OLD TOWN, Maine — U.S. Sen. Susan Collins said she was optimistic about the possibility of a pre-election stimulus deal after she talked with lawmakers of both parties on Wednesday as President Donald Trump seemingly reversed his position a day after ending talks.
The Republican senator is facing the most competitive reelection race of her career, having trailed House Speaker Sara Gideon, D-Freeport, in polling all year, though a Bangor Daily News/Digital Research poll earlier this week found Gideon led by just one percentage point.
Federal aid has been a key issue in the Senate race, which also features independents Lisa Savage and Max Linn. Both Collins and Gideon support another relief package and have called for funding for state and local governments and the U.S. Postal Service, among other entities, but negotiations have recently gone nowhere.

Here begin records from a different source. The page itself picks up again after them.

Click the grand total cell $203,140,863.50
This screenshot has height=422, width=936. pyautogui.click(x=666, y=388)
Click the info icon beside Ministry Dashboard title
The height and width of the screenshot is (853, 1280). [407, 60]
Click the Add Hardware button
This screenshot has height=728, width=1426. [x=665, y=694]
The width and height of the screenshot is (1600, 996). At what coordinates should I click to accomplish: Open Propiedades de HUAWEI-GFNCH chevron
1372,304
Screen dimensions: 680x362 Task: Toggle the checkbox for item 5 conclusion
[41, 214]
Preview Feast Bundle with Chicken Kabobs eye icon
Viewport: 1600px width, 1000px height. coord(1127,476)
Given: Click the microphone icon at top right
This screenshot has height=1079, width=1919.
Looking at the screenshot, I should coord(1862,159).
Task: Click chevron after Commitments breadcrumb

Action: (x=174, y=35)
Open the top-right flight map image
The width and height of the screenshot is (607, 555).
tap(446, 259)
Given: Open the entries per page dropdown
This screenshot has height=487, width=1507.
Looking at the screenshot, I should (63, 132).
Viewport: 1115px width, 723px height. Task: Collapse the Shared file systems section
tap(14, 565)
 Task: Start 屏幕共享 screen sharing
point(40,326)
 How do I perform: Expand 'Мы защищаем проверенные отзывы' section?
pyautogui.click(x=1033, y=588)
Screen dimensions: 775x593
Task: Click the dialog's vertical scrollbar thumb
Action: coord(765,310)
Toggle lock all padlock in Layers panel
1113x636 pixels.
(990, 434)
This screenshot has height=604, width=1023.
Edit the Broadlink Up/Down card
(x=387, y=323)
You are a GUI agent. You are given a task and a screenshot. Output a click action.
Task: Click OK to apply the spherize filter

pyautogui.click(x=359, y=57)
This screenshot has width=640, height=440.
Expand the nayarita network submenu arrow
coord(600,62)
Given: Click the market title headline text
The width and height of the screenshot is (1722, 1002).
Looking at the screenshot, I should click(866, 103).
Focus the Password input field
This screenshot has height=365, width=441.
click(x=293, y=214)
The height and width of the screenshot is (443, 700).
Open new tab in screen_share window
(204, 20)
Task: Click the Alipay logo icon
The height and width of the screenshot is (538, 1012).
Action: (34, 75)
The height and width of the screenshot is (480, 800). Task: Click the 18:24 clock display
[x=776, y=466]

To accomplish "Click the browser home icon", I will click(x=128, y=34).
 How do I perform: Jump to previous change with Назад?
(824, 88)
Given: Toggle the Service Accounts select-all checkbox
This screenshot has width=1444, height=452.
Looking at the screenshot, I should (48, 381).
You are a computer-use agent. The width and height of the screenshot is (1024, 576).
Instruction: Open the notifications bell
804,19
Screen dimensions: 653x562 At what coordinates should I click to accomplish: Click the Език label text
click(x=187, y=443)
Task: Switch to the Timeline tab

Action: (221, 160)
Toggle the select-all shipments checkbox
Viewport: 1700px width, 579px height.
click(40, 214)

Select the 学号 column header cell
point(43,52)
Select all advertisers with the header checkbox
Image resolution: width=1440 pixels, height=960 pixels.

Congressional leaders and the White House have been at an impasse about a stimulus bill for more than two months, when expanded unemployment benefits passed as part of a March stimulus expired. Trump said on Tuesday that he had instructed deputies to stop negotiating with Democrats on a relief package until after the election, a move that tanked the stock market and was criticized by Collins as a mistake.
However, he later tweeted support for individual measures including airline relief and another round of small business loans under the Paycheck Protection Program. The market recovered on Wednesday after he signaled openness to a deal, but many Republicans and Democrats have taken a dim view of the airline provision.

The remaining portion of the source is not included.